Cats do not reliably repel snakes. While cats are natural predators that will sometimes hunt small snakes, their presence alone is not enough to keep snakes away from your yard. Snakes are drawn to an area by food sources like rodents, shelter, and moisture, and a cat sitting on your porch won’t override those attractions. The idea that cats serve as a snake deterrent is more folk wisdom than fact.
What Cats Actually Do Around Snakes
Cats are curious, opportunistic hunters. When they encounter a snake, they typically bat at it, stalk it, or try to catch it. But this behavior is driven by prey instinct, not by any territorial drive to clear snakes from an area. A cat that spots a small snake may treat it like a toy or a lizard. A cat that encounters a large or aggressive snake is more likely to back off or simply ignore it.
A University of Georgia study that used body-mounted cameras on free-roaming house cats found that 44% of cats hunted wildlife during their outdoor time. Reptiles made up the largest share of prey captured (36%), but the vast majority were small lizards like Carolina anoles. Out of 39 total prey items recorded across 16 hunting cats, only three were snakes: one ringneck snake, one brown snake, and one unidentified small snake. All three are tiny, non-venomous species. Cats were overwhelmingly catching prey that weighed less than 5 grams, roughly the weight of a grape.
So while cats can and do kill snakes occasionally, they’re picking off the smallest, most harmless ones. They’re not clearing your property of the species you’re actually worried about.
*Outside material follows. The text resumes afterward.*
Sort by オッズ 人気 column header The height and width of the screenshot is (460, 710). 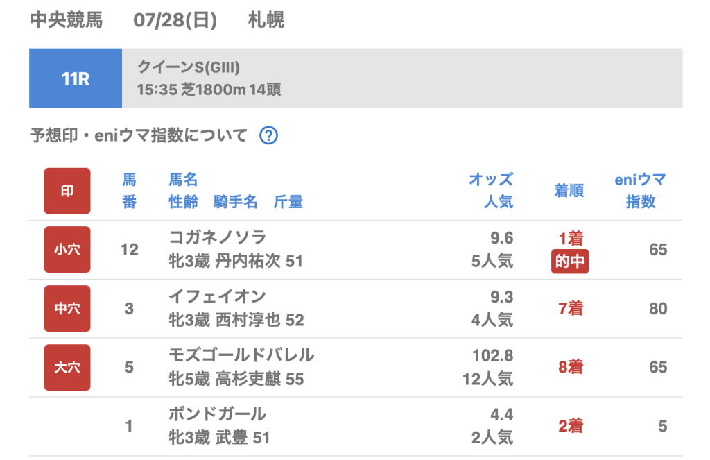point(490,191)
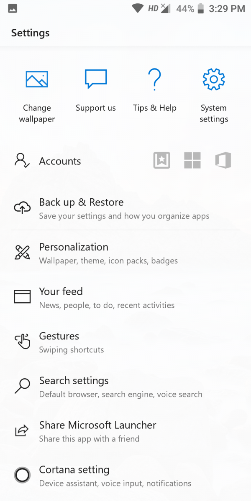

Why Snakes Still Show Up in Yards With Cats
Snakes enter yards because the habitat suits them. Tall grass, wood piles, compost heaps, garden beds, and stone walls all provide cover. Rodents, frogs, insects, and bird eggs provide food. A reliable water source seals the deal. None of these factors change just because a cat lives nearby.
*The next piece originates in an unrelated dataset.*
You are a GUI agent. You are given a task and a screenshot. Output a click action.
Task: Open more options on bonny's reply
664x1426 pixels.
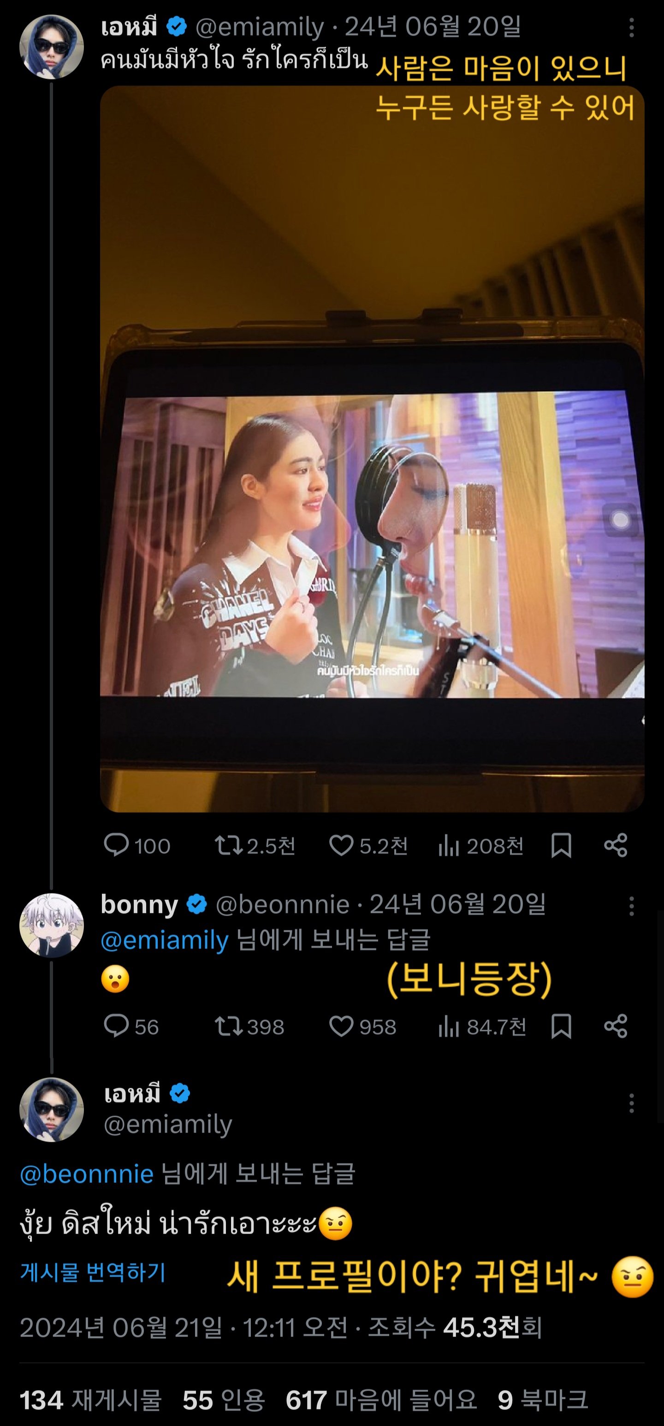(631, 906)
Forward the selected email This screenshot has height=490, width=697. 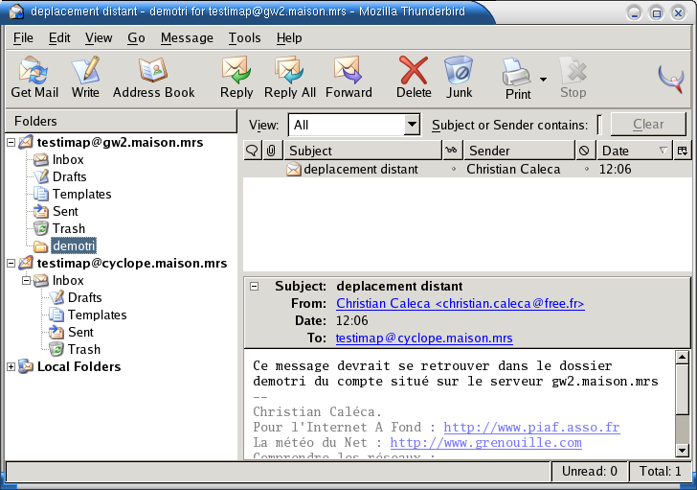pyautogui.click(x=349, y=77)
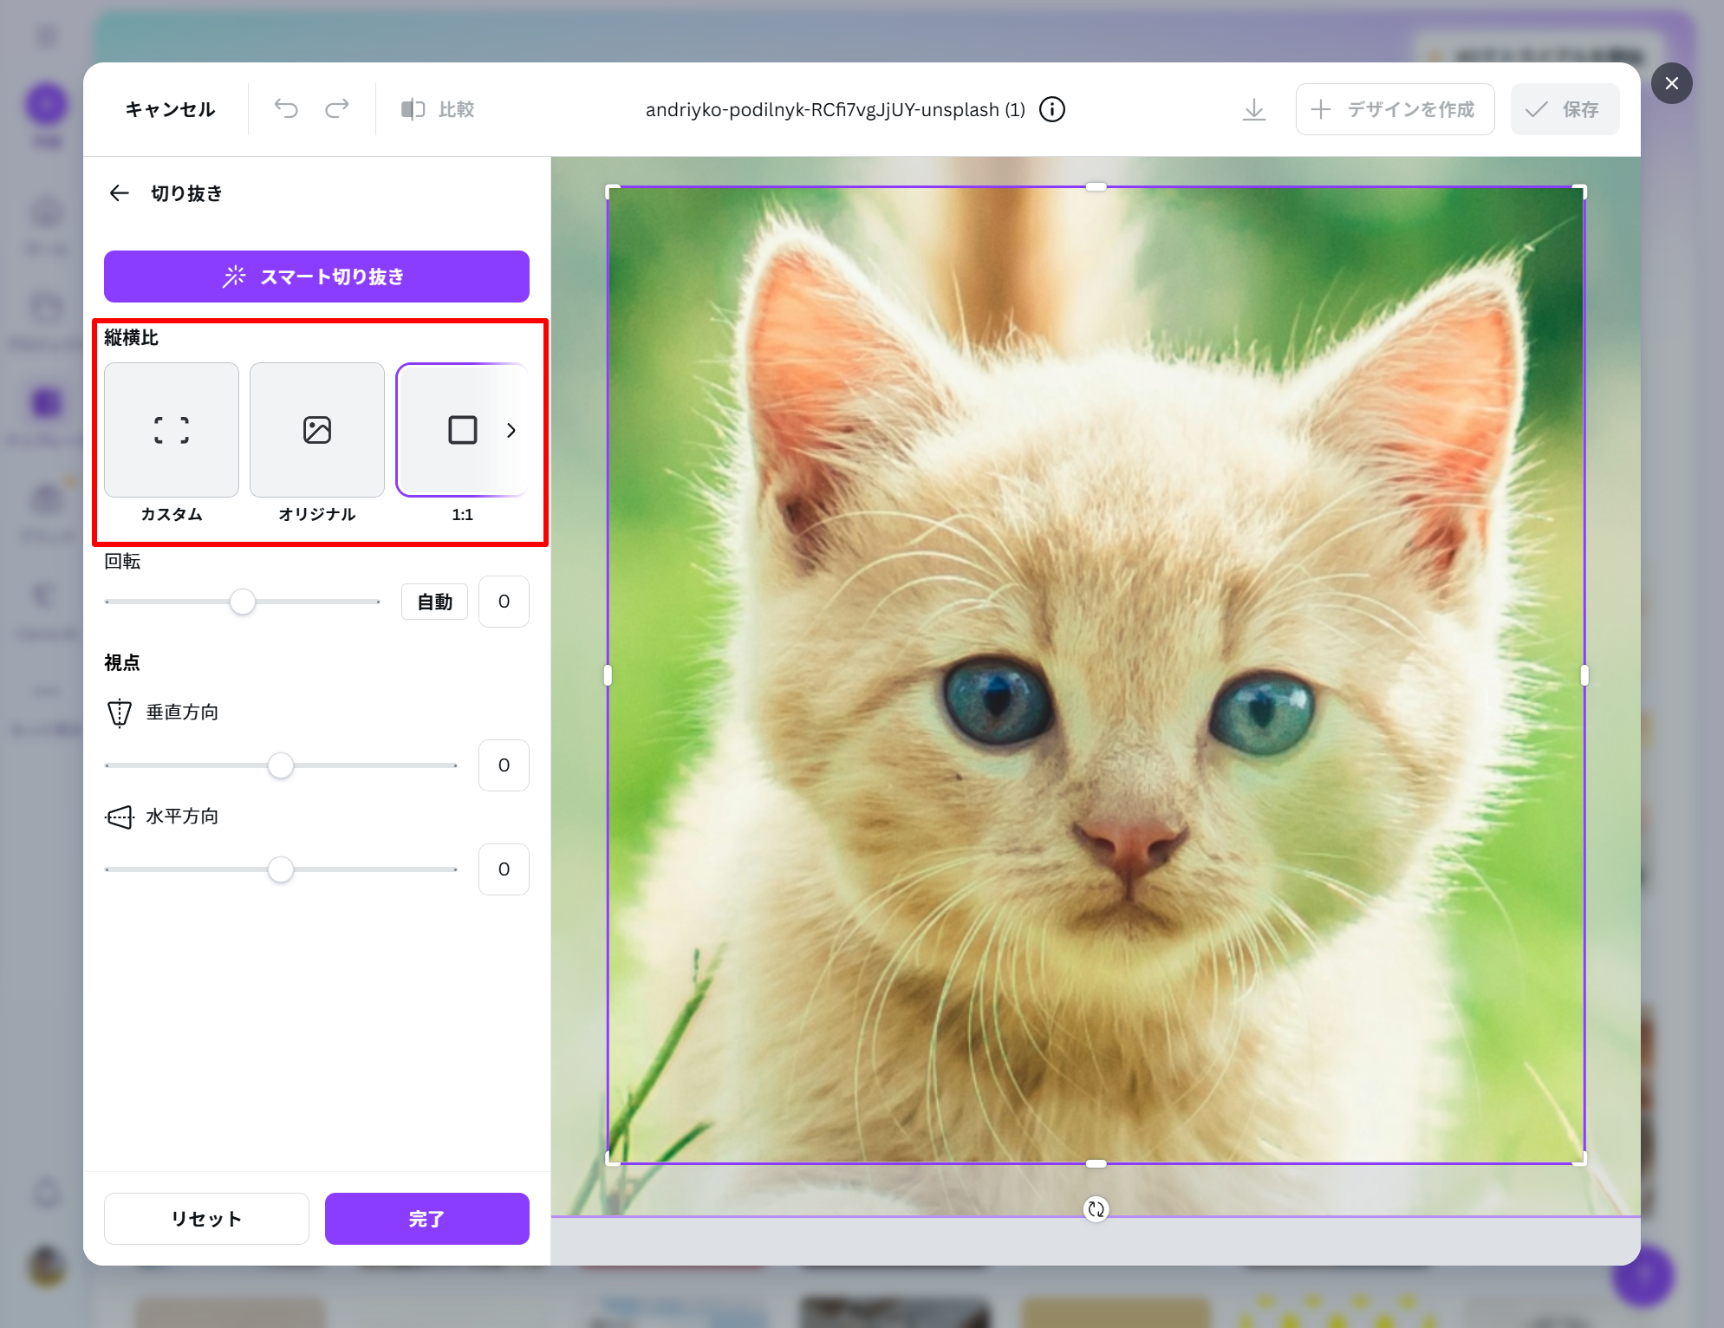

In fact, outdoor cats can indirectly attract snakes. Cats that hunt rodents may leave partially eaten prey in the yard, and uneaten cat food left outside draws rodents, which in turn draw snakes. The very thing people assume cats prevent can actually get worse with an outdoor cat around.
The Real Danger: Cats Get Bitten
Relying on a cat to handle snakes puts the cat at serious risk. Venomous snake bites are a genuine veterinary emergency, and cats encounter snakes more often than their owners realize. In Australia, where venomous snakes are common, an estimated 6,200 cats and dogs are bitten by snakes each year, and at least 213 die, a number researchers consider a significant undercount since it excludes pets that never made it to a vet.
Cats do have one biological advantage: they tend to survive venomous bites at higher rates than dogs. A survey of 106 veterinary surgeons found that 66% of cats survived snake bites without antivenom, compared to just 31% of dogs. Cats may fare better partly because they tend to withdraw after being bitten rather than continuing to fight, which reduces the chance of multiple bites delivering more venom. Symptoms also tend to develop more slowly in cats than in dogs.
Still, survival is far from guaranteed, and the experience is brutal. Snake envenomation in cats often goes unnoticed at first because owners rarely witness the encounter, and cats instinctively hide when they feel sick. By the time a cat shows obvious signs of distress, hours may have passed. Treatment typically runs over $2,500, with each vial of antivenom costing $600 to $1,000 on its own, and some cats need multiple vials.
Health Risks From Eating Snakes
Even when a cat successfully kills a small snake, eating it introduces other problems. Wild reptiles carry internal parasites, including species that can infect mammals. Snakes may also harbor salmonella bacteria, which cats can contract and then shed in their feces, potentially spreading it to the humans in the household. A cat that regularly hunts reptiles is a cat that needs more frequent veterinary checkups and deworming.
What Actually Keeps Snakes Away
If you’re finding snakes on your property and want fewer of them, habitat modification works far better than any animal deterrent. The goal is to make your yard less attractive to both snakes and the prey they’re hunting.
- Eliminate cover. Keep grass short, move firewood stacks away from the house, and clear debris piles where snakes shelter during the day.
- Control rodents. Snakes follow their food supply. Sealing gaps in sheds, garages, and foundations reduces the rodent population that draws snakes in.
- Remove food attractants. Don’t leave pet food outside, and clean up fallen fruit from trees. Both attract rodents.
- Seal entry points. Hardware cloth over vents, gaps under doors, and cracks in foundations prevents snakes from entering enclosed spaces.
- Reduce moisture. Fix leaky outdoor faucets and improve drainage in garden beds. Snakes seek water sources, especially in dry climates.
Commercial snake repellents (sprays and granules) have a poor track record in independent testing and typically need constant reapplication. Physical barriers and habitat changes are more effective and longer lasting.
A cat in the yard might kill the occasional baby garter snake, but it won’t stop a copperhead from denning under your porch. For that, you need to change what’s attracting snakes in the first place.